=== Section Start ===

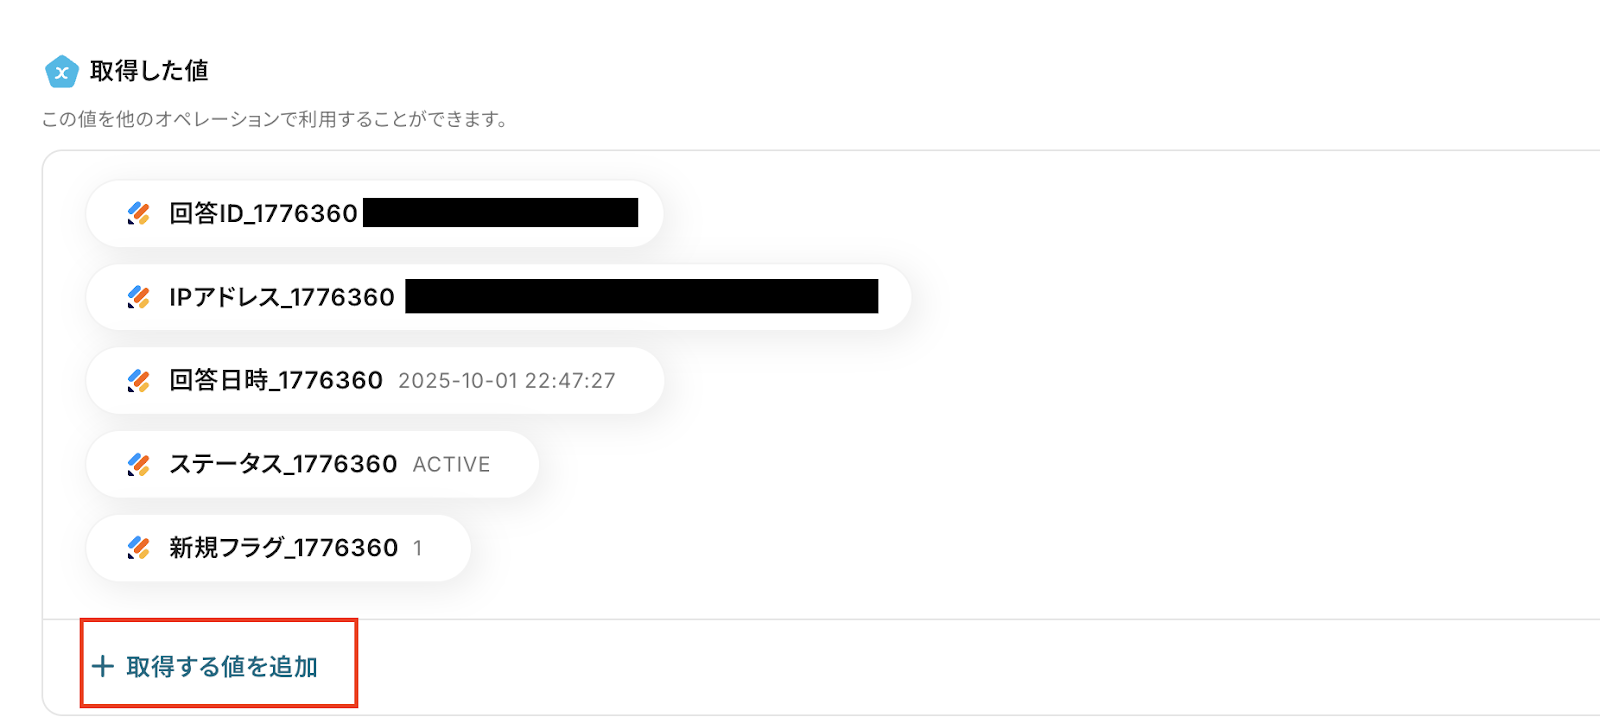The height and width of the screenshot is (717, 1600).
Task: Select the ステータス_1776360 value chip
Action: [x=313, y=464]
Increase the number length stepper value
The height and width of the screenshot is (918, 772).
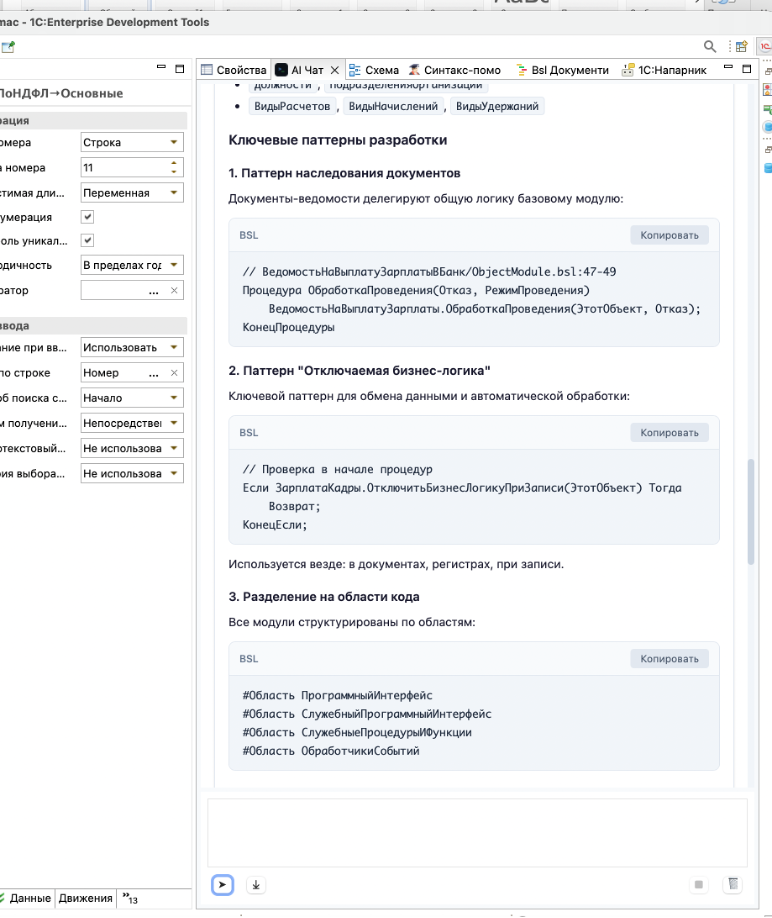tap(175, 163)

=== Section End ===

Try it
Quote verbatim the final run of lines in the material above, from the line that contains "Increase the number length stepper value" through the very last line, excluding any pictures.

Output for this exercise
Increase the number length stepper value
The height and width of the screenshot is (918, 772).
tap(175, 163)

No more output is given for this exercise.